TEXTE DU DOCUMENT
EXTRAITS DE ARAGON, HENRI MATISSE, ROMAN, PARIS, 1971 (1998)

Depuis au moins octobre 1950 de nouveaux modèles envahissent L’œil matissien. L’un d’eux, on L’appelait d’abord Carmen, puis le peintre a préféré pour lui, pour elle, le nom de Katia, parce qu’à son goût cela va mieux à cette femme blonde. Toute une série de grandes femmes, qui auraient pu être des « platanes », bien que, seule, Katia-Carmen porte ce nom pour Matisse, le Platane. Les dessins de cette période sont d’une merveilleuse sensualité, d’une pureté de lignes et d’une simplicité, qui montrent bien la persistance au-delà de La chapelle de ce culte païen de la femme. Par exemple, la suite de dessins où une sorte de peignoir s’ouvre sur la nudité, et malgré moi j’y trouve toujours quelque chose d’André Rouveyre, de longtemps un ami de Matisse ... mais ça m’entraînerait trop loin. Un jour de l’an 51, au mois d’octobre, parce que « Le Platane » aura revêtu, à son tour revêtu ledit peignoir, nous apprendrons que c’était à nouveau une gandoura, La Gandoura bleue qui donnera son nom au tableau où Katia-Carmen prend couleur. Et ce sera, avec Katia en robe jaune, le dernier tableau, au sens classique d’Henri Matisse (...) ».

« De La couleur ou plutôt : d’une certaine couleur des idées », 1969, p. 707.

(Enregistrements de pointage pour le texte et les éléments)
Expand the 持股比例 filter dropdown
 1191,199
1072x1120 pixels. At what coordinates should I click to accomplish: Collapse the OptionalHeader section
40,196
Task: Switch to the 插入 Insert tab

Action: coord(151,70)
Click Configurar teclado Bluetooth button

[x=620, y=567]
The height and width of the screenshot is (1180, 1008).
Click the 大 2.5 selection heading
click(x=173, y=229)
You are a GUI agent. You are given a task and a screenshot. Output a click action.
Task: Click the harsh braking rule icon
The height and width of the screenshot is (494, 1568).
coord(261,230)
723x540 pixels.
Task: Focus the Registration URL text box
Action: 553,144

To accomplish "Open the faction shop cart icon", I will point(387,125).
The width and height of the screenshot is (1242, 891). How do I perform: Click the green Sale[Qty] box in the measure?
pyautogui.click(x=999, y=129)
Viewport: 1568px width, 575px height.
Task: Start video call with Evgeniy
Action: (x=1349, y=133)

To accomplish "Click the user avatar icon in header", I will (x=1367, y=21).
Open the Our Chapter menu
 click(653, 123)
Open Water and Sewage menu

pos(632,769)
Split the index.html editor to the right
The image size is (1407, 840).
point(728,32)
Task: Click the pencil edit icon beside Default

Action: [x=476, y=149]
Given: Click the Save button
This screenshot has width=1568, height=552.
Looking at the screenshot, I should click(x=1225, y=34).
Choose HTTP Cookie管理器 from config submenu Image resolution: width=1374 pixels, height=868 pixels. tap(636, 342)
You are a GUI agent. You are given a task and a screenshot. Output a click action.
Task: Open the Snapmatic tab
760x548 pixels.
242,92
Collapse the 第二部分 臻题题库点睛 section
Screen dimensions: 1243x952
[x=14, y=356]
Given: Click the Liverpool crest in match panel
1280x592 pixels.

CONSIGNE DONNÉE
Pour chacune des affirmations suivantes, indiquez si l'extrait sur Matisse ci-dessus la confirme, par oui ou non, et citez à l'identique les mots de l'extrait qui tranchent.
1. De nouveaux modèles apparaissent chez Matisse depuis au moins octobre 1950.
2. Plusieurs grandes femmes portent pour Matisse le nom de Platane.
3. Le modèle d'abord appelé Carmen a ensuite reçu le nom de Katia.

RÉPONSE ATTENDUE
1. Oui : « Depuis au moins octobre 1950 de nouveaux modèles envahissent L’œil matissien ».
2. Non : « seule, Katia-Carmen porte ce nom pour Matisse, le Platane ».
3. Oui : « on L’appelait d’abord Carmen, puis le peintre a préféré pour lui, pour elle, le nom de Katia ».